> [PROBLEM REQUIREMENTS]:
Locate and copy each line in the data that contains the word "agent".
··· PROVIDED RECORDS
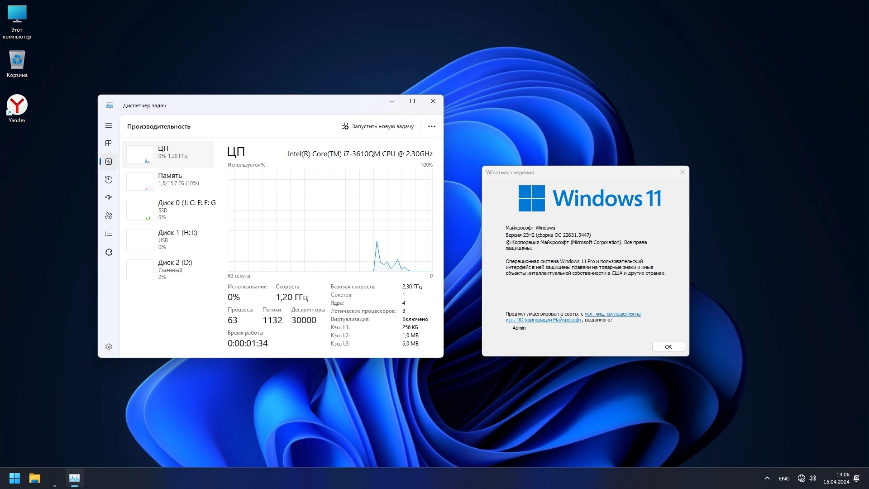The image size is (869, 489).
Task: Open Processes page in Task Manager sidebar
Action: click(x=109, y=144)
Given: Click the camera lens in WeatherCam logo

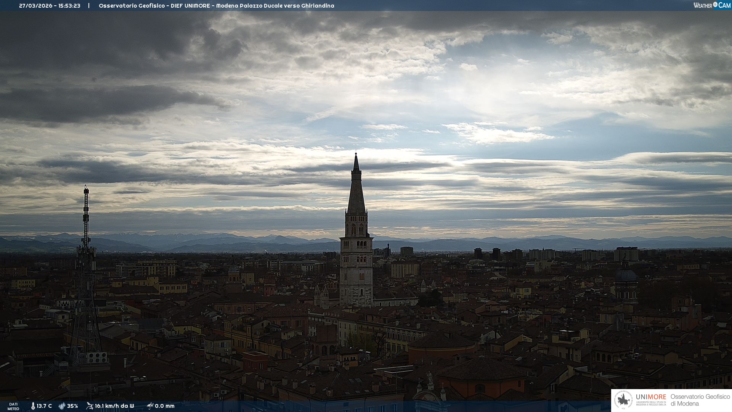Looking at the screenshot, I should (x=715, y=5).
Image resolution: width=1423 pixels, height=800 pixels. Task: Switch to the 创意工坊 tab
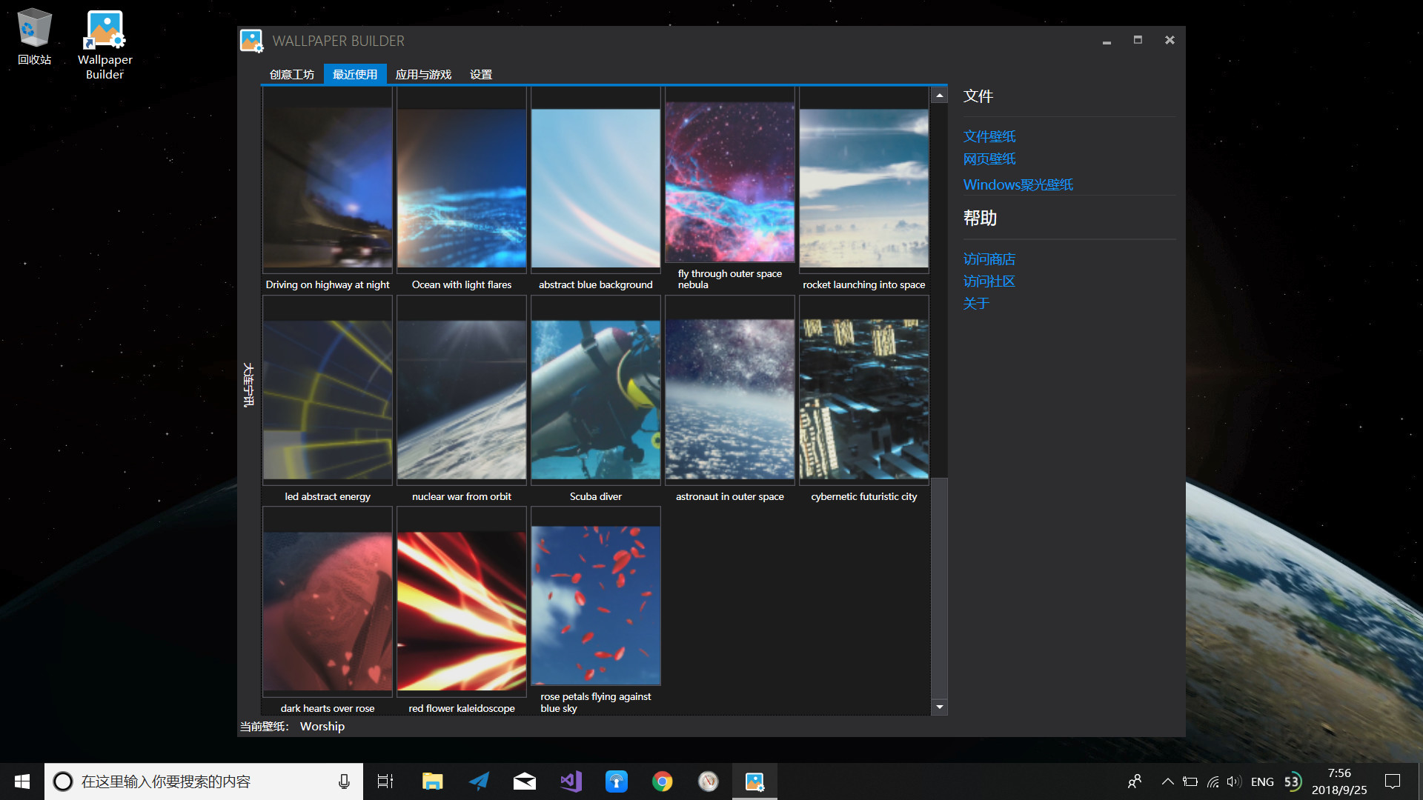tap(291, 74)
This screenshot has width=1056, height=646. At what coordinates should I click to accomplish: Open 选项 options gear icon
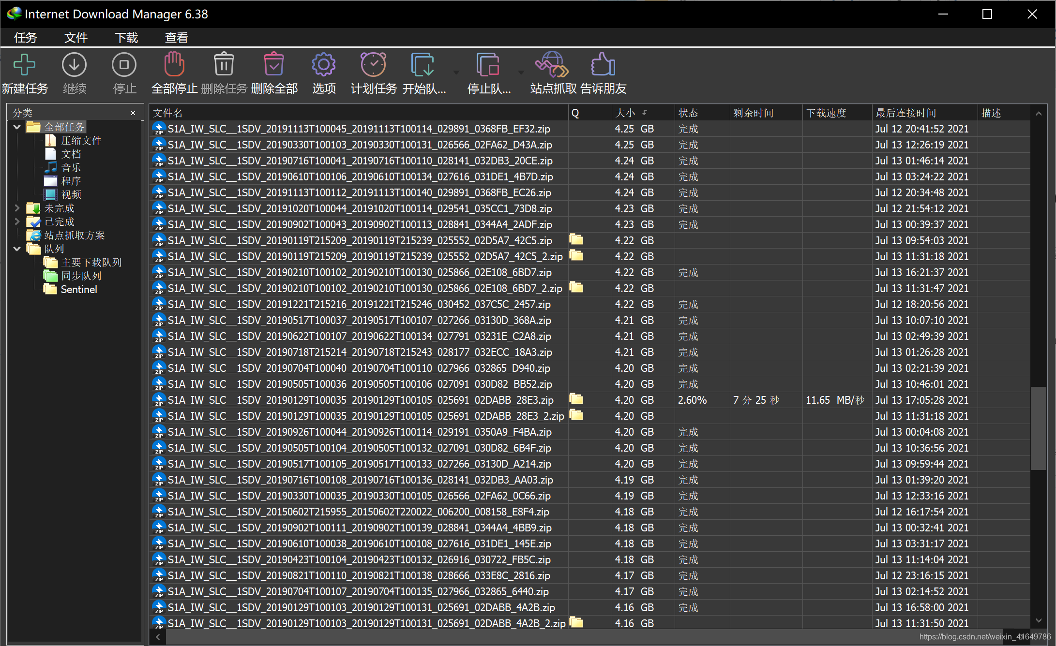coord(324,65)
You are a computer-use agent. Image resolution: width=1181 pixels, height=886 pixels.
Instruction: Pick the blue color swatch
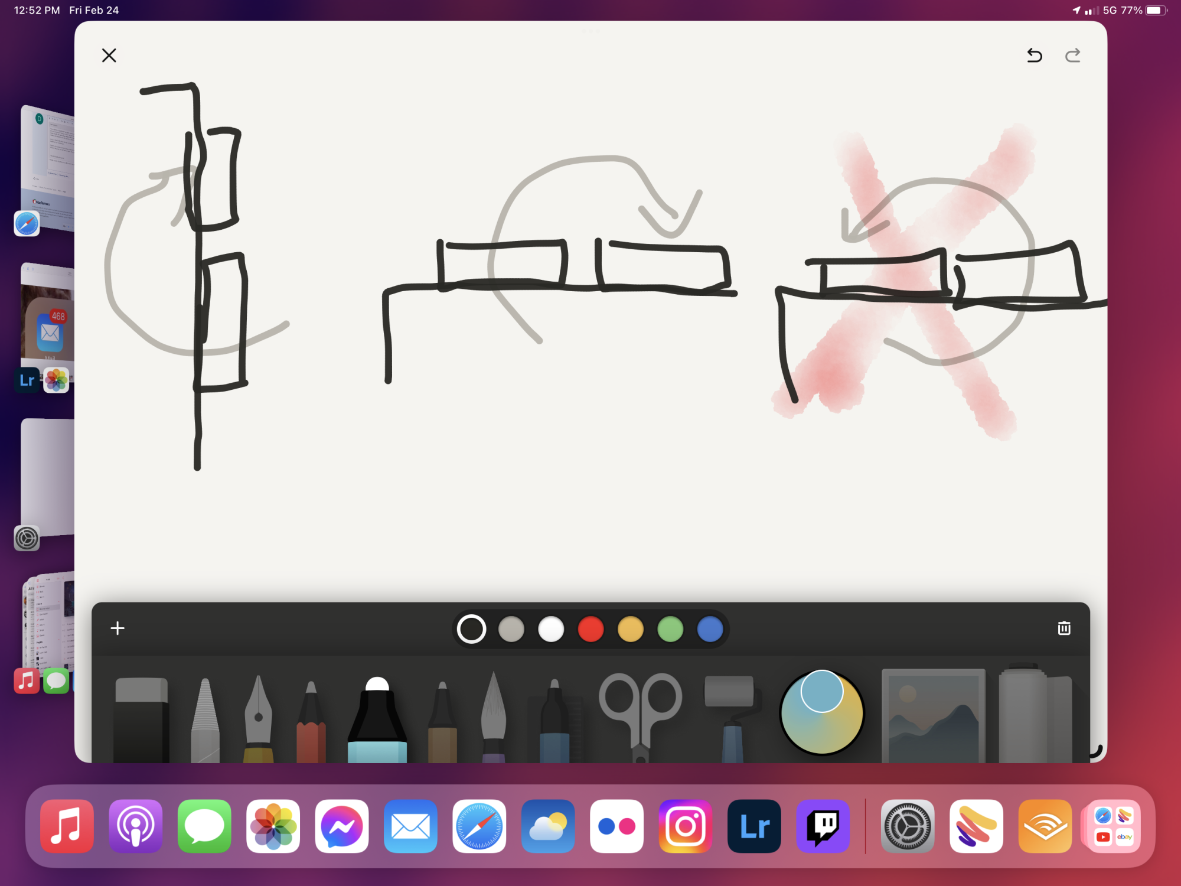click(710, 629)
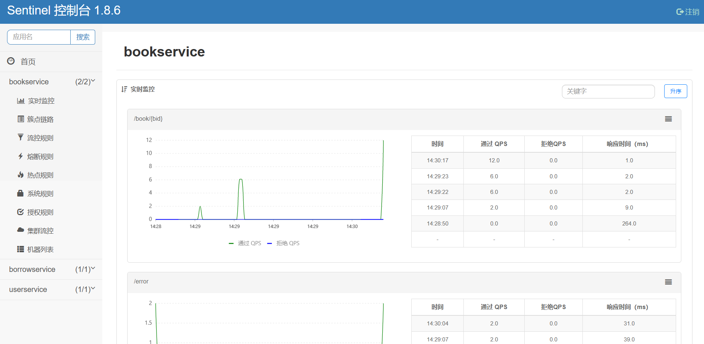Screen dimensions: 704x344
Task: Click the checkmark icon for 授权规则
Action: (21, 212)
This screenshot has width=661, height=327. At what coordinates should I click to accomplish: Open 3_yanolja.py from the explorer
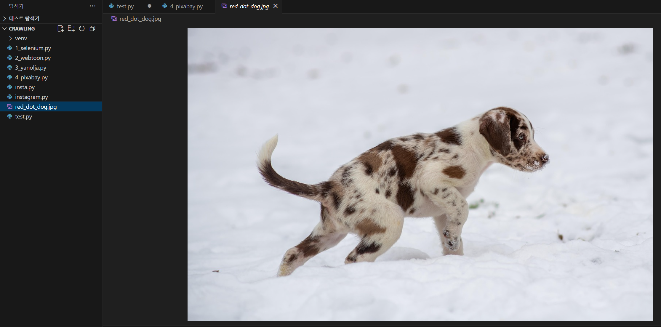point(31,68)
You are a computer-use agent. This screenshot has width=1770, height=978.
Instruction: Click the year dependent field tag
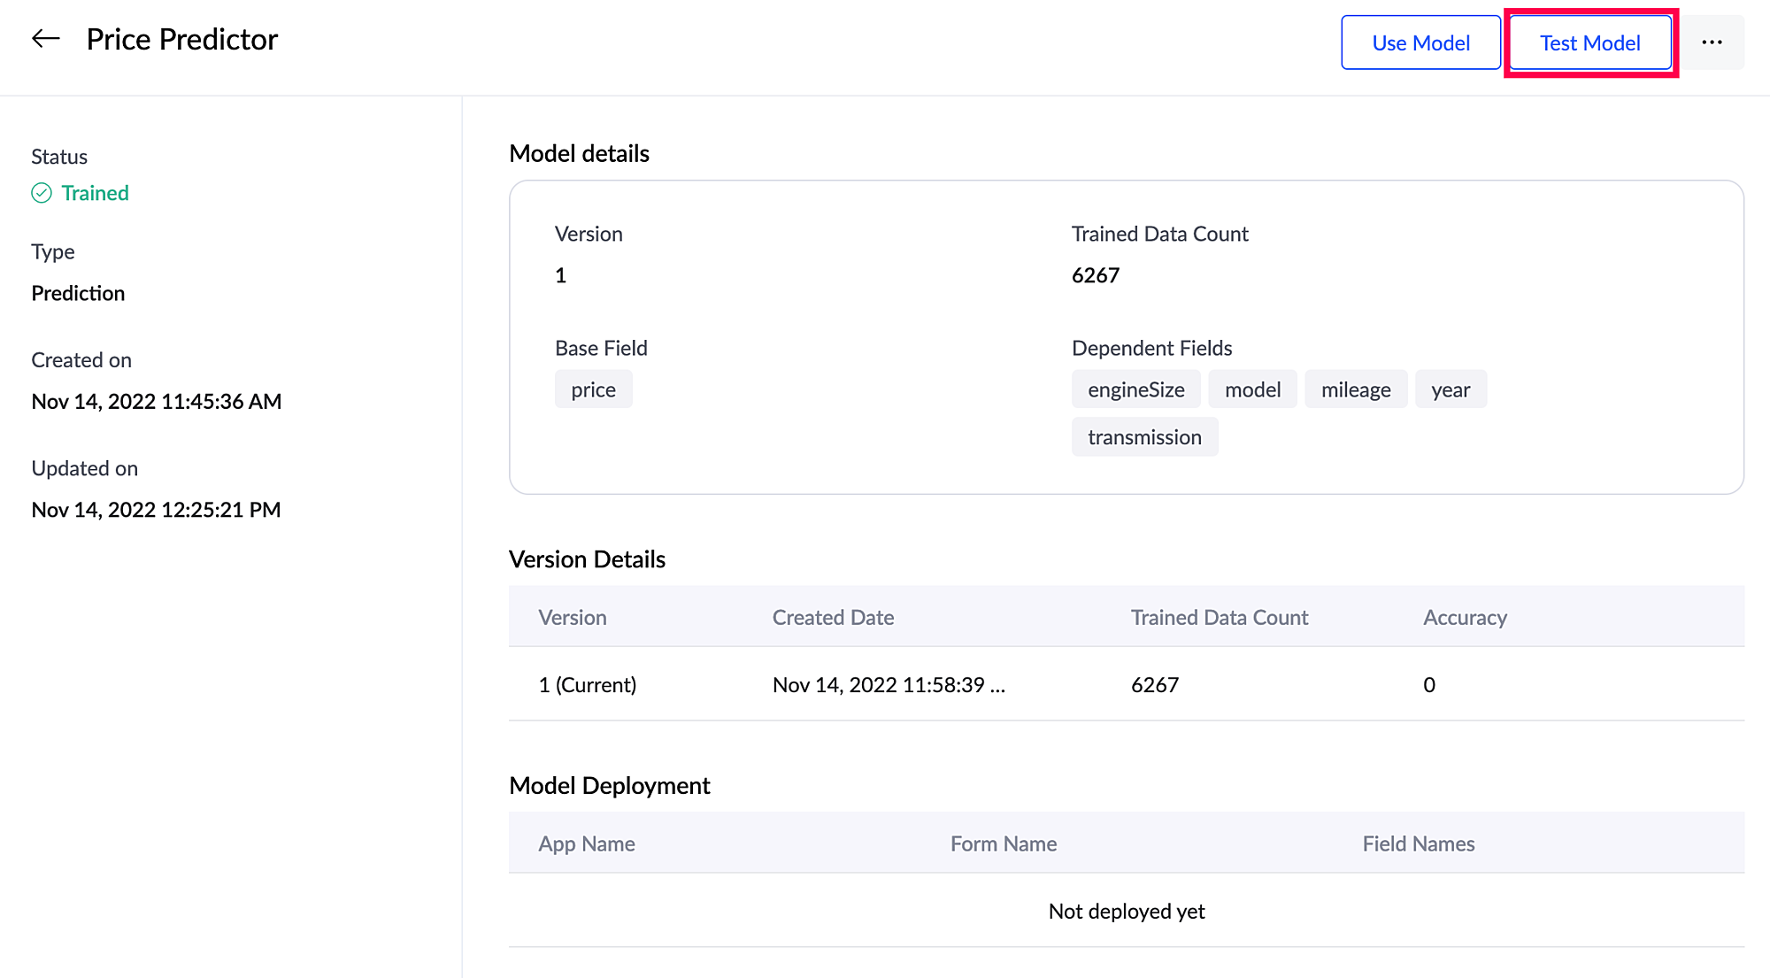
······
> [ANSWER BOX]:
You are a computer-use agent. Image resolution: width=1181 pixels, height=886 pixels.
You are a computer-use agent. This screenshot has width=1770, height=978.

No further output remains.